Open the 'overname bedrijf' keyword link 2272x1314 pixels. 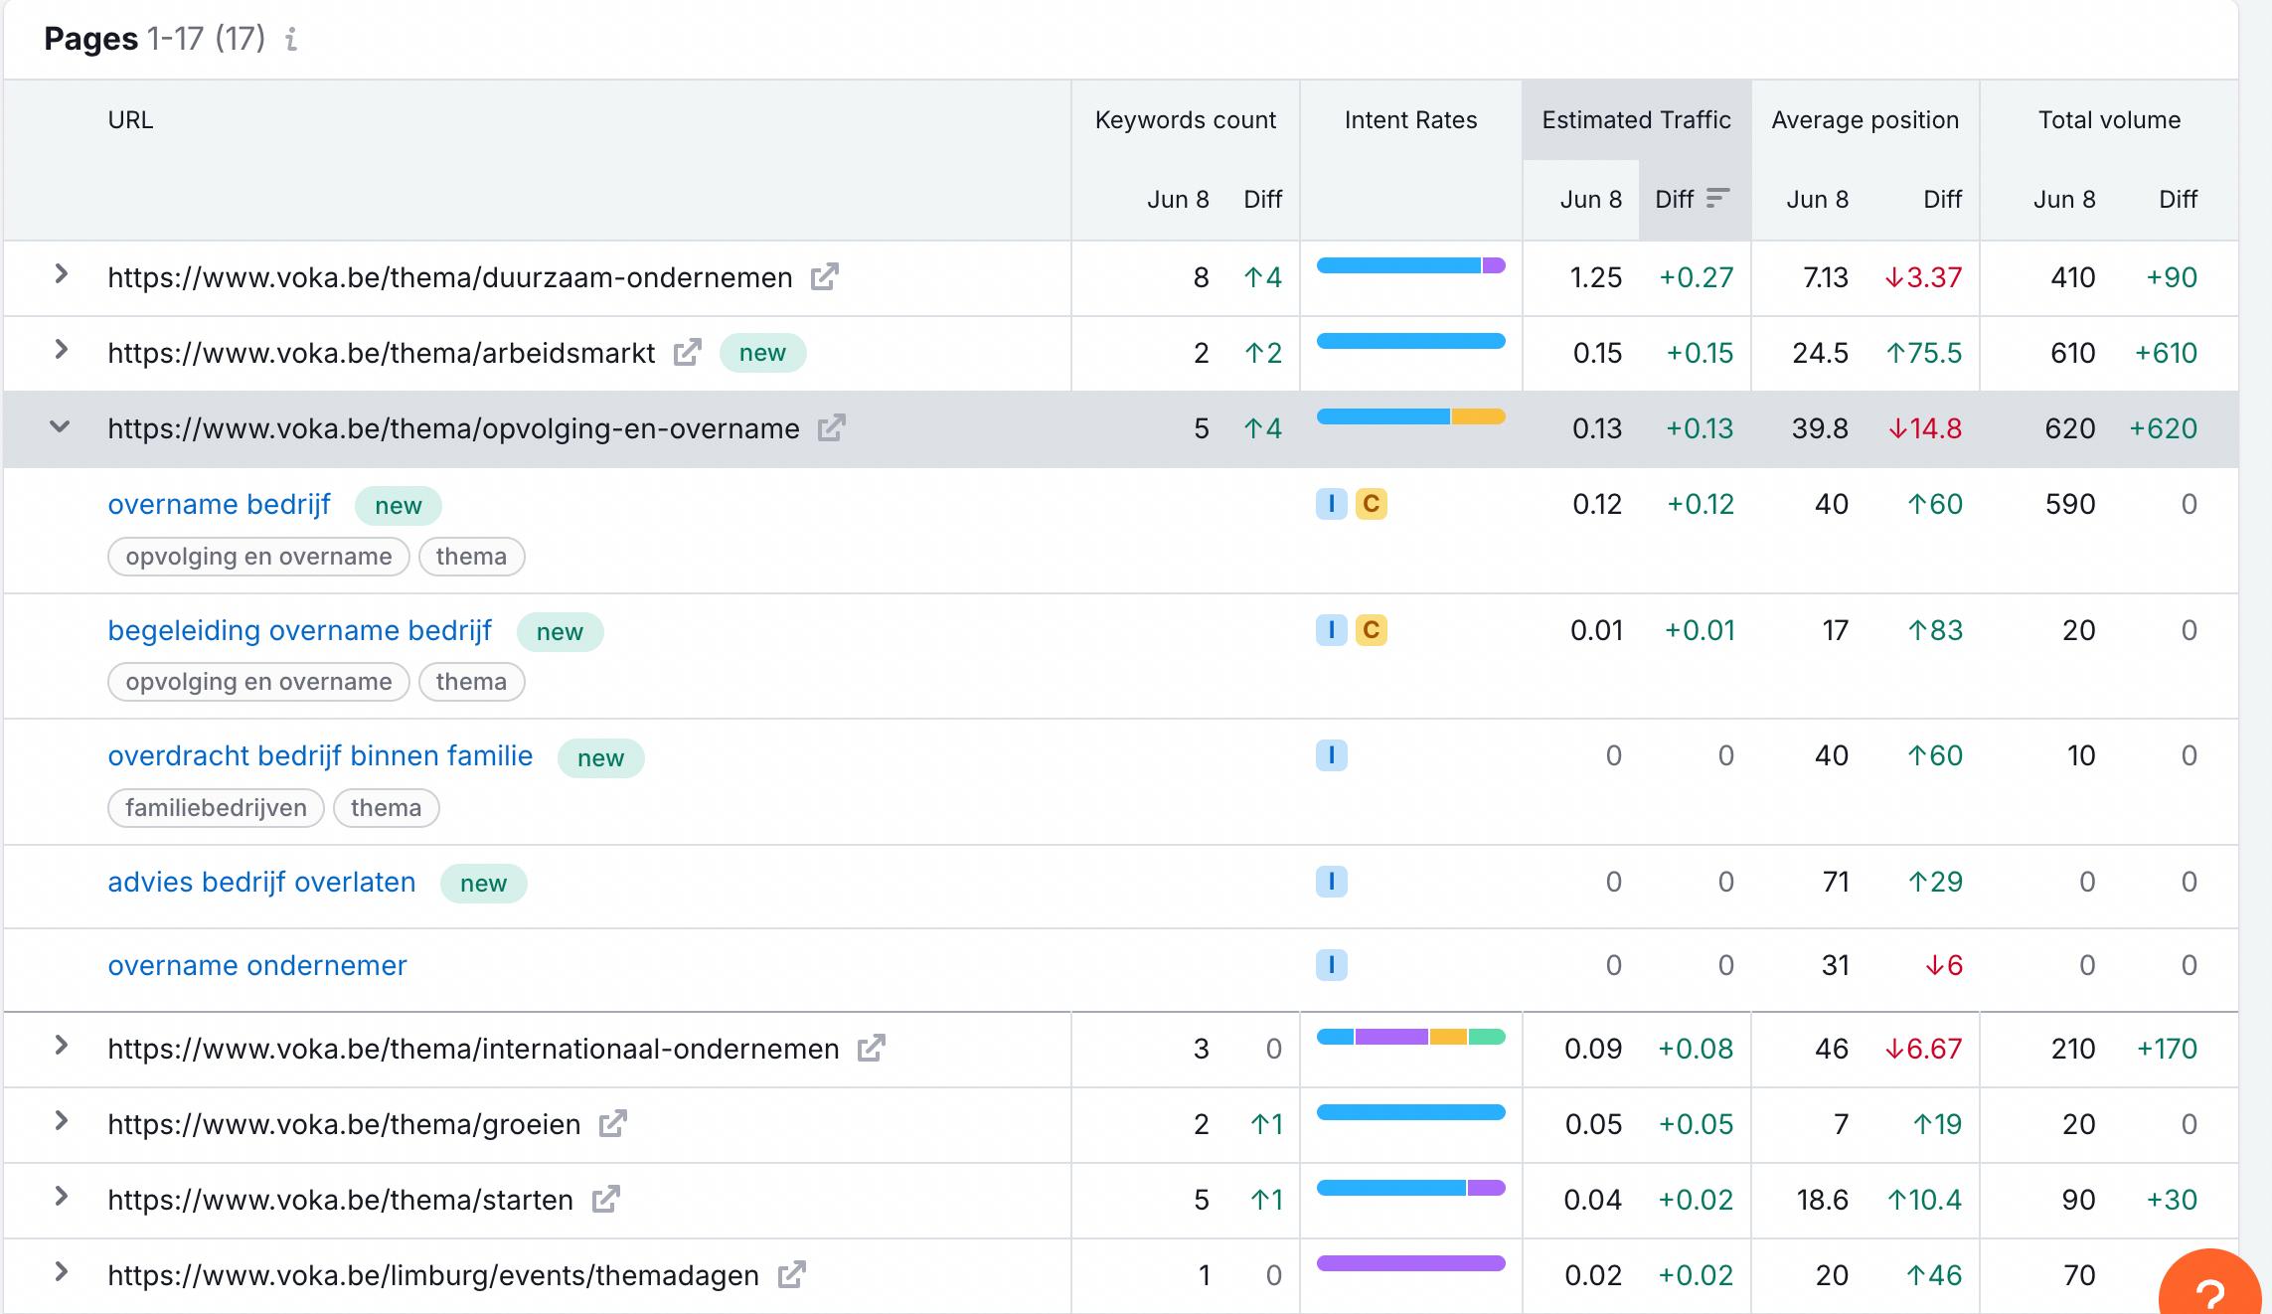click(x=219, y=504)
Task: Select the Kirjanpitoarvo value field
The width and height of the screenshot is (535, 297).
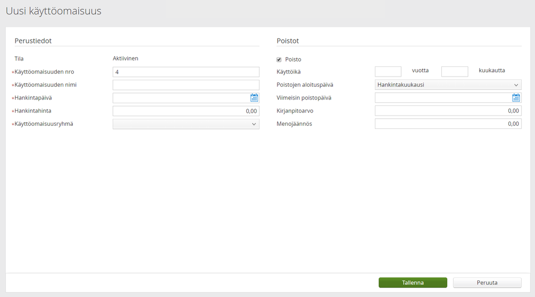Action: point(448,111)
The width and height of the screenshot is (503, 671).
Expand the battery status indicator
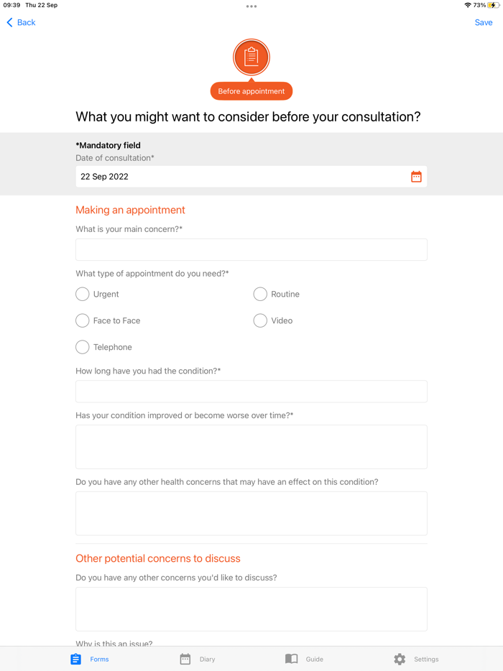pyautogui.click(x=494, y=5)
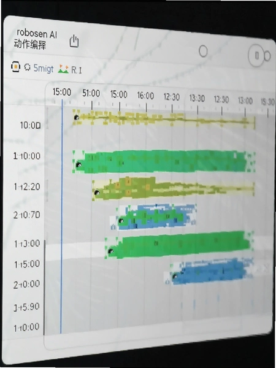Image resolution: width=276 pixels, height=368 pixels.
Task: Click the orange square device icon
Action: click(x=15, y=67)
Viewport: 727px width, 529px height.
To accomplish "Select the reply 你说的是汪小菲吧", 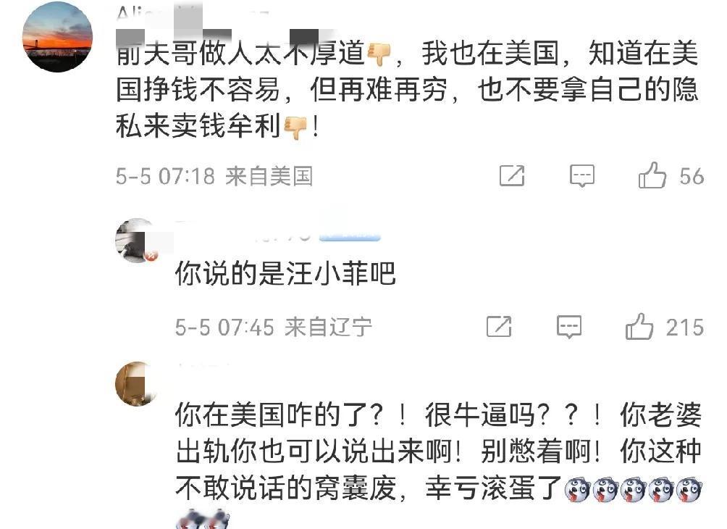I will tap(285, 273).
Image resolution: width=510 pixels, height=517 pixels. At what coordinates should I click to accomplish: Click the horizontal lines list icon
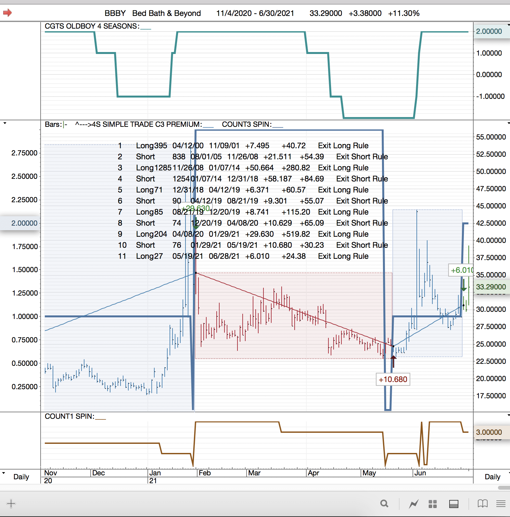point(501,504)
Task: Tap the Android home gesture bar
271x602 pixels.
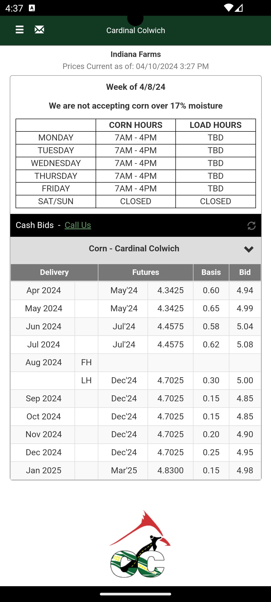Action: [x=136, y=594]
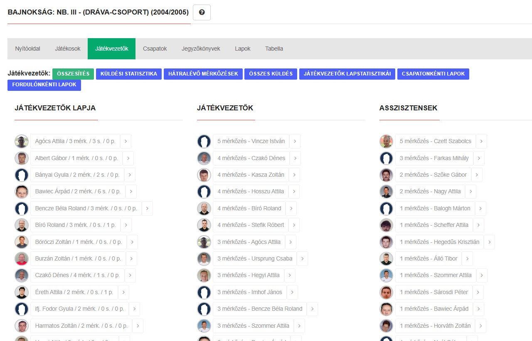532x341 pixels.
Task: Open the Jegyzőkönyvek tab
Action: coord(201,49)
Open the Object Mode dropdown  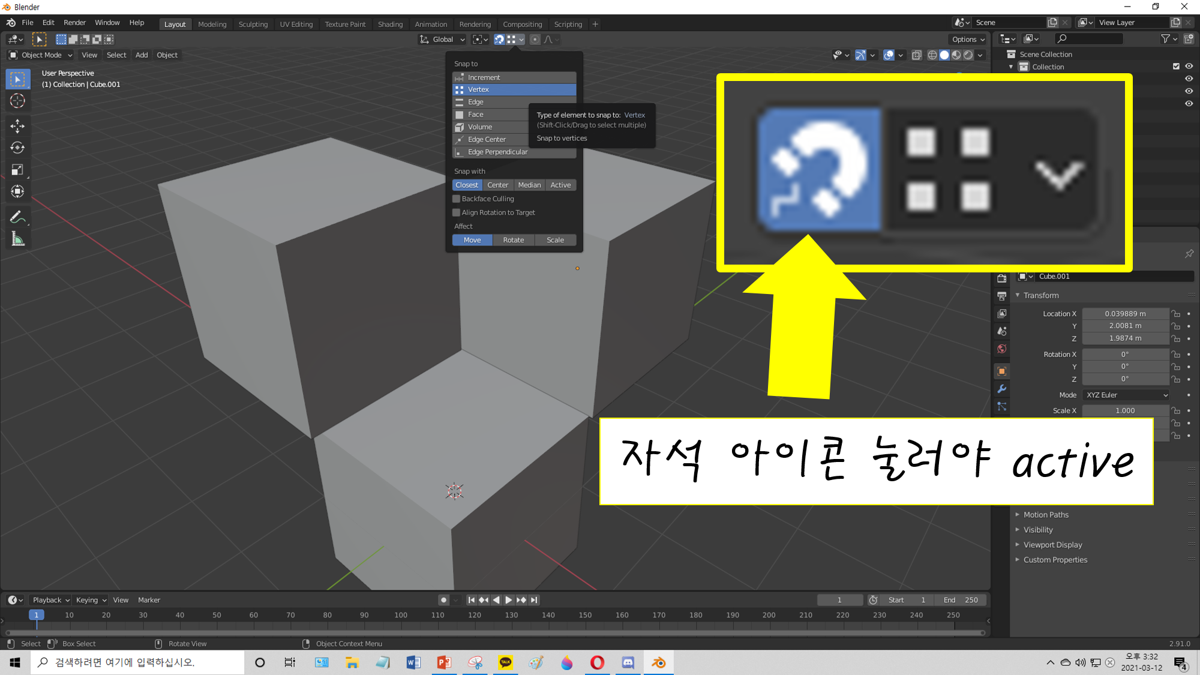pos(40,55)
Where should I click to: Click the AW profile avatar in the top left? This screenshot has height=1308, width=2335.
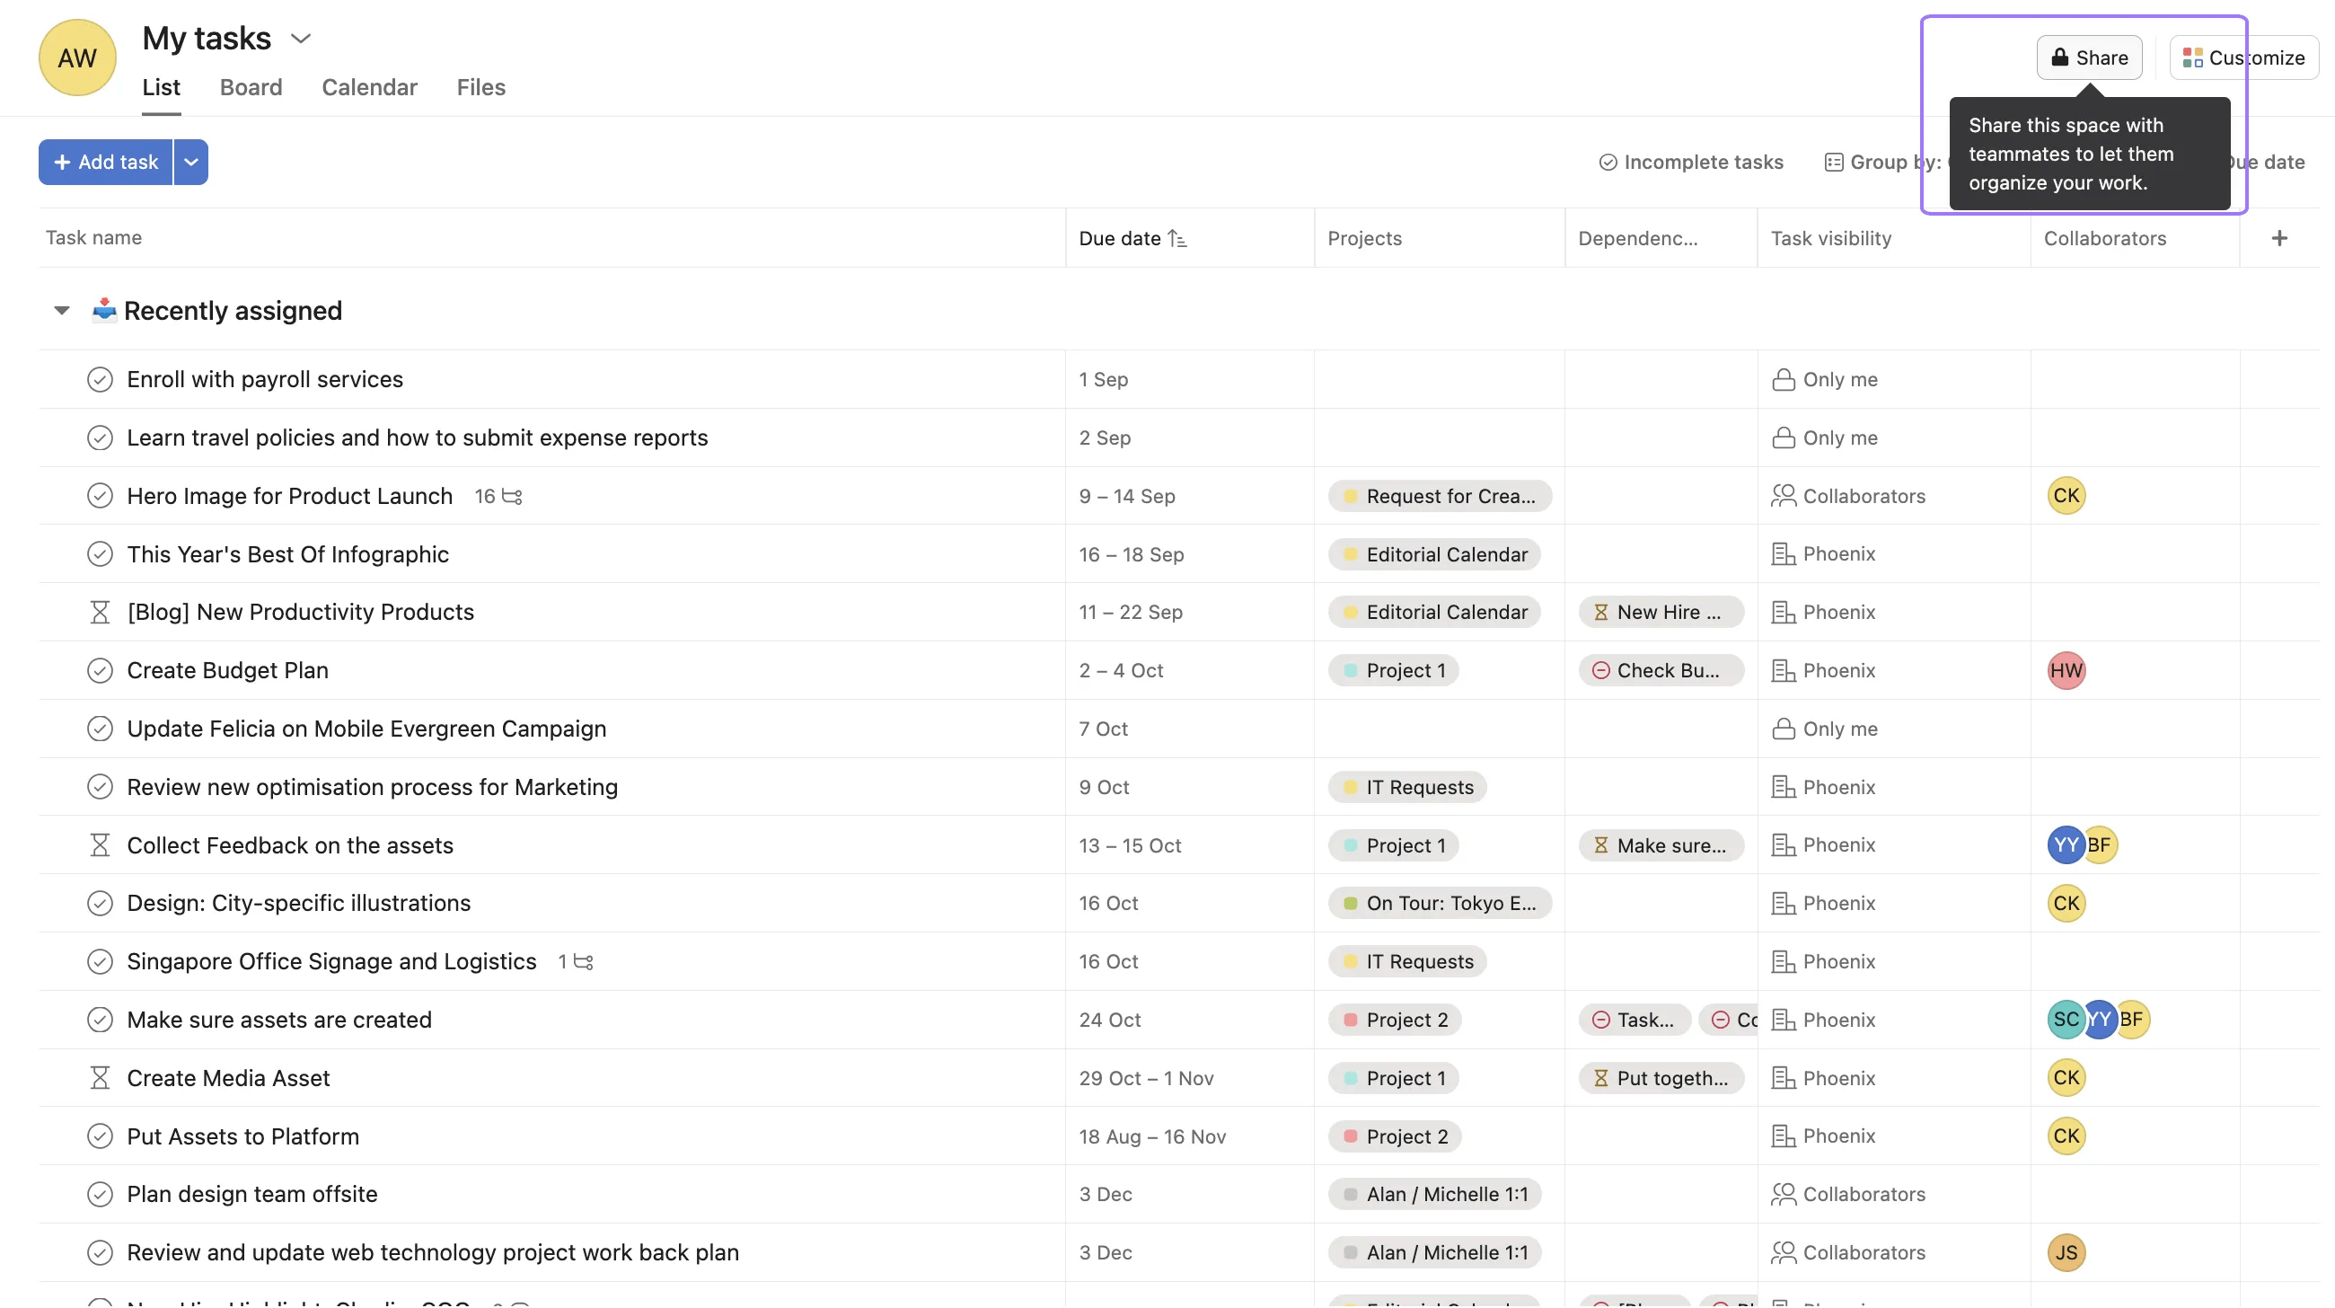[76, 57]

=== GOAL OF THE EXERCISE ===
Collect every line from the rows above that contains the word "Task" and copy each such line in full.

=== RESPONSE ===
Task: Select the Kirjanpitoarvo value field
Task: Click the orange square device icon
Task: Tap the Android home gesture bar
Task: Open the Jegyzőkönyvek tab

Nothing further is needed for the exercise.